Port de pêche : Ne plus noyer le poisson

Port de pêche : Ne plus noyer le poisson

Enfin une solution en vue pour le port de Casablanca, devenu au fil des ans une véritable foire. Un souk mouvant avec des personnes n’ayant rien à voir avec la vente en gros de poissons, des ménagères, des marchands ambulants, de vendeurs au détail et de gargotiers.
Pour remédier à cette situation et pour améliorer les conditions de salubrité et d’hygiène dans ce port, l’Office national des pêches est en train d’apporter les derniers détails à un plan de désengagement du site. Il s’agit de séparer les différents niveaux de commercialisation du poisson, à savoir la halle le marché de gros et les marchés au détail. Le programme vise à ne garder comme activité commerciale dans la halle du port que la vente de poissons débarqués par les bateaux locaux. La seconde catégorie, à savoir la vente du poisson ayant déjà fait l’objet d’une première vente dans un autre port, soit 50% du volume des transactions réalisées à Casablanca, sera délocalisée vers le marché de gros de Sidi Othmane, tout près des nouveaux abattoirs.
La vente au détail, principal responsable de l’affluence des ménages, sera aussi délocalisés vers ces nouvelles installations.
Au final, il ne restera au port de pêche de Casablanca que les activités professionnelles. La mise à niveau de la halle actuelle et la réservation de l’accès au port de pêche aux seuls opérateurs ayant un lien direct avec la vente en gros du poisson sera accompagnée par une interdiction de la vente de poisson au détail au port de pêche et par un renforcement des contrôles vétérinaires.
Rappelons que les installations d’accueils, appelées désormais à se transformer en marché de gros pour le poisson, étaient prévues initialement pour accueillir la viande blanche. Cette vocation première a été abandonnée, suite à un avis technique jugeant celle-ci incompatible avec la viande rouge. L’Office national des pêches, directeur du programme, hérite donc d’un projet réalisé à hauteur de 50%. L’élaboration d’une convention- cadre afférente est en cours entre le ministère de l’Intérieur, le ministère des Pêches maritimes, et le ministère des Finances d’une part, la Direction générale des collectivités locales et l’Office national des pêches d’autre part.

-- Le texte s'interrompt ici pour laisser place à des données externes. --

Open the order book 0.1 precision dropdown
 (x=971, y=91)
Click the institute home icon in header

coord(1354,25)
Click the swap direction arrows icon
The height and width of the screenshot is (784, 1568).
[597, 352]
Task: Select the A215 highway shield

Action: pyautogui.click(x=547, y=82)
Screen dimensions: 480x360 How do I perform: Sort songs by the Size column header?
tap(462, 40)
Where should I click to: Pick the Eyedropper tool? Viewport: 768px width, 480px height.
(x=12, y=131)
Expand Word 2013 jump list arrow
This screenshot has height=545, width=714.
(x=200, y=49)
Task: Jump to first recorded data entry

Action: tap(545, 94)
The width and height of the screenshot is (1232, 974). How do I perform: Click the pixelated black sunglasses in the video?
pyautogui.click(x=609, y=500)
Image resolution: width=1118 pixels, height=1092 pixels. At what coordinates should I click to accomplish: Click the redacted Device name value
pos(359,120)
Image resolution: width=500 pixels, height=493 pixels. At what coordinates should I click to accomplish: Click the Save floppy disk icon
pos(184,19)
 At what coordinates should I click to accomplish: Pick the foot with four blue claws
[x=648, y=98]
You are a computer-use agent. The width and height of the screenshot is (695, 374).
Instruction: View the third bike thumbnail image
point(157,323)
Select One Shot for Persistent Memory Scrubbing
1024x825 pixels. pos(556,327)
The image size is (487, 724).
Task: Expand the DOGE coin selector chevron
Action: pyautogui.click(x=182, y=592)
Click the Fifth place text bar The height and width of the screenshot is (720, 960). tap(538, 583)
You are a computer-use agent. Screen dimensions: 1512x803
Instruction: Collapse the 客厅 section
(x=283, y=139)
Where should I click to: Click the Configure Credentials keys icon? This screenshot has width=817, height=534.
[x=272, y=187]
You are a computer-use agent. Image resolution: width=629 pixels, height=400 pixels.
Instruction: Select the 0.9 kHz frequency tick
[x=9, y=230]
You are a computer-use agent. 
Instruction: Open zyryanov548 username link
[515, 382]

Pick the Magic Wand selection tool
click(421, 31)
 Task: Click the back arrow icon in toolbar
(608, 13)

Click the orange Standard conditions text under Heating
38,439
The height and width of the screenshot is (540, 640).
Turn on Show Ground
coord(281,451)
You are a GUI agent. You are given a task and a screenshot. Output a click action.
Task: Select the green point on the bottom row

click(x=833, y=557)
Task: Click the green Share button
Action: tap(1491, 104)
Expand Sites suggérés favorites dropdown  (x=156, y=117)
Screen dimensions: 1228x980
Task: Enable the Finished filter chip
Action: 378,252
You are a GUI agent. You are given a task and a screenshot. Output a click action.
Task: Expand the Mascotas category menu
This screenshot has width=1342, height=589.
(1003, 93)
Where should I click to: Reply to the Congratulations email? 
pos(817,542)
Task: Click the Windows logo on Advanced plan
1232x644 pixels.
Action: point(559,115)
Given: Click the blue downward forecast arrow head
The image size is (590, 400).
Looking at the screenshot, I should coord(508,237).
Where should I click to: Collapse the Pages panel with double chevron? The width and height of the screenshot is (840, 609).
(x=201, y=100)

Cette convention est actuellement en cours de négociation avant la validation par le Conseil de la ville.
Actuellement en aménagement, le marché de Sidi Othmane sera à même de recevoir le poisson acheminé par les mareyeurs et qui a fait l’objet d’une première vente dans d’autres ports.
De plus, la situation géographique du marché permettra, selon les initiateurs du projet, d’éviter l’afflux de camions en plein centre-ville et donc de réduire les nuisances et les impacts négatifs sur l’environnement. Le marché comprendra un espace aménagé selon les normes internationales pour le conditionnement des produits de la mer destinés à l’export. A terme, Sidi Othmane constituera une plate-forme régionale de distribution du poisson ainsi qu’une bourse à l’export pour les produits de la mer.
Le projet n’a rien à voir, tient-on à préciser à l’ONP, avec les prochaines inspections des vétérinaires de l’Union européenne, qui sont attendus au Maroc à partir du 20 juin. «Il s’agit d’un programme structurant et qui permet de régler plusieurs problèmes en même temps», déclare Majid El Ghaïb, directeur général de l’ONP.
Les places libérées par le marché de détail iront par exemple aux unités de conditionnement des exportations, lesquelles sont souvent situées dans des zones ne répondant pas aux conditions en vigueur pour l’obtention de l’agrément indispensable pour exporter les produits de mer.
Parallélement, la construction par le Conseil de la ville d’un réseau de marchés au détail (un marché par préfecture) renforcera le processus de délocalisation des détaillants opérant actuellement au port de Casablanca. Les marchands ambulants bénéficieront d’un encadrement technique-financier de l’ONP, de l’ordre de 2 millions de dirhams (sur un total de 10 millions),  leur permettant de s’équiper de moyens de transport hygiéniques.
De son côté l’Agence de développement social, à travers une convention signée avec l’Office, appuiera le financement du projet par le biais de l’octroi d’avances remboursables aux marchands ambulants à hauteur de 1,3 million de dirhams.
D’autres associations comme la Fondation Banque Populaire, Planet Finance, Al Amana ont déjà montré leurs dispositions pour ce projet structurant. Environ 38 millions de dirhams dont 19 millions apportés par l’ONP, seront nécessaires pour le marché de gros de Sidi Othmane. Les neuf marchés de détails coûteront 18 millions de dirhams au Conseil de la ville.